Friends, neighbours, my fellow countrymen! We have lived under the rule of these liberal elites for too long! For too long have we been subject to whatever little whim they have! ‘De-segregrate’, they commanded us, despite experts showing the problems this would cause! ‘Stop smoking’ they proclaimed, despite the fact that doctors – doctors, the very guardians of health – smoked and proclaimed its innocence.
But this time, my fellow people, the ivory tower has gone too far!
Look at that, even the name ivory tower. It says something, doesn’t it? Ivory, that rare material from elephant tusks.
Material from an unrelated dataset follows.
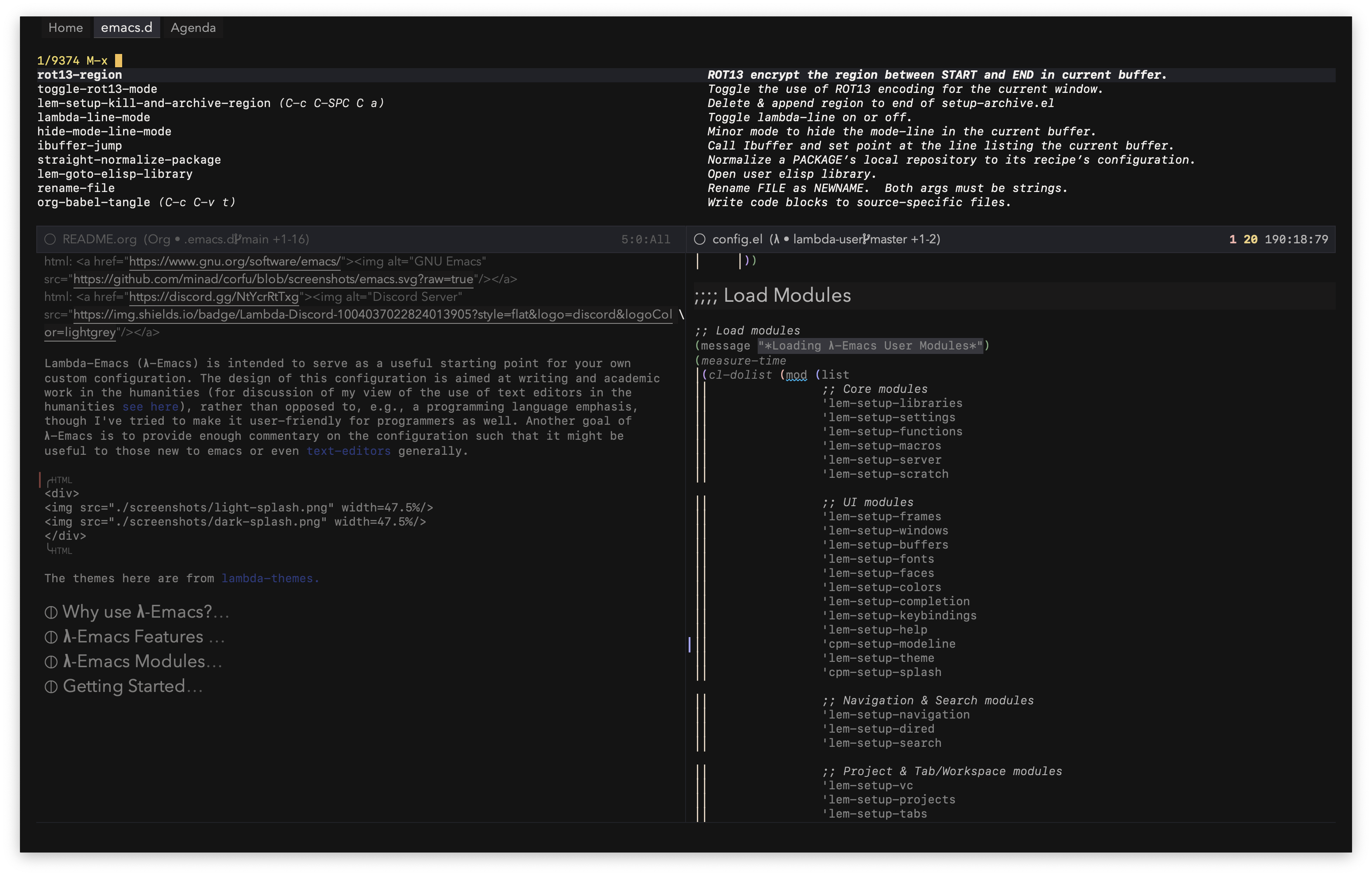Choose toggle-rot13-mode from the completion list
The image size is (1372, 876).
pyautogui.click(x=97, y=89)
Elephants who are poached to near-extinction, all so these leftist pinkos can have their tower from which to command we the common people I ask you ladies and gentlemen what kind of foulness is this?!
This ivory tower liberal elite is now seeking to take away our last and only joy in this world. A joy we barely even realize is there, so entrenched is it in our culture.
I’m talking, my friends, about the lowly rutabaga!
The sweet vegetable of nutrition. The thing we all eat, and now they try to tell us it is contaminated with mercury? We cannot turn up our noses at this slight! We must fight back! If the liberal dictators have sullied our rutabagas, it’s from their own policies of open borders and easy trade, destroying our jobs for the sake of immigrants and their own wealth! And for what? To take more! To take our peace, our happy habits and now, to take our food!
Well no more! The rutabaga is the last straw! We must rise up and root out this problem, and if it means forcing a neep down every damn throat, so help me God I will!
Join me, my fellows! They may take our communities, but they can pry these vegetables from my cold, dead hands!